Getting chemotherapy agents into solid tumors can be a challenge because high fluid pressure inside tumors makes it difficult for drugs to leave the bloodstream and attack their targets. But now researchers at the University of California, San Francisco Medical Center have discovered a new way to regulate the leakiness of blood vessels: blocking certain molecules surrounding blood vessels in mice can temporarily tweak their leakiness, enhancing flow of drugs to tumors. If scientists can mimic this effect in humans, the compounds could be given along with chemotherapy drugs or molecular imaging reagents to more effectively deliver them into tumor tissues.
The vessels that supply blood to tumors are leakier than those feeding healthy tissue, allowing fluid to accumulate. That triggers high fluid pressure inside tumors, which in turn hinders effective transit of drugs out of blood vessels and into the spaces between the tumor cells, explains Lisa Coussens, senior author of the study, published in Disease Models and Mechanisms.
Coussens’s team discovered that targeting the collagen matrix around blood vessels can control their leakiness. By experimentally inhibiting or enhancing the activity of a number of candidate molecules involved in these processes, they found that an enzyme called matrix metalloproteinase 14 (MMP14) and transforming growth factor beta (TGFß) both work to stabilize blood vessels in “normal” tissues. Reducing the enzyme’s activity or the amount of the growth factor, or preventing cells from interacting with the growth factor by blocking its receptor, all made healthy blood vessels leaky, and also enhanced leakage of molecules out of tumor vessels and into the tumors.
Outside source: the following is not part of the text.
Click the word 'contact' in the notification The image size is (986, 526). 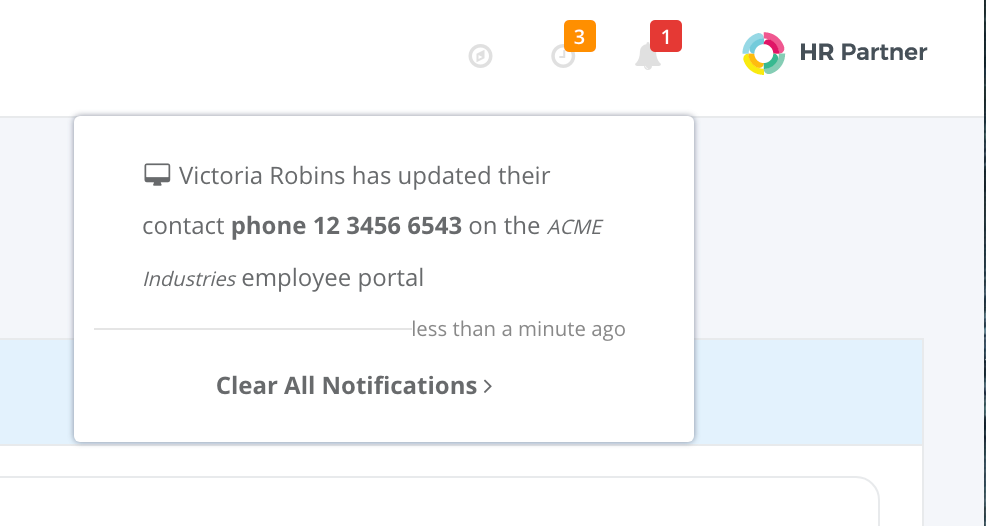coord(183,227)
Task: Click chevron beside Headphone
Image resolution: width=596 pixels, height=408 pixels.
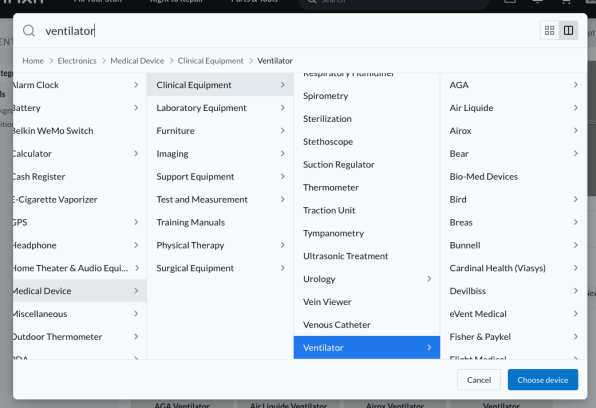Action: click(136, 245)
After injecting different sizes of fluorescent molecules into mice with different types of tumors, researchers found that around 30 percent of the larger molecules leaked out into the tumor tissue after blocking the pathway, compared to only 5 percent without blockade. Smaller molecules leaked out at the same rate as in untreated vessels but stayed in the tissue longer, which could also mean an important improvement for drug effectiveness. Although Coussens does not know why this increased retention occurs, she says one possibility might be that inhibiting the pathway also slows down the speed at which the lymphatic system clears the fluid out of the tumor.
The discovery is “extremely exciting and important,” especially because of the involvement of TGFß, says W. Douglas Figg at the National Cancer Institute in Bethesda, MD. “Ideally we could use this to get not only improved leaking but also more synergy with other cancer drugs that already target TGFß.” Turning down the TGFß pathway has been shown to impede tumor development in other ways, for example by inhibiting angiogenesis, the abnormal blood vessel growth seen in some tumors.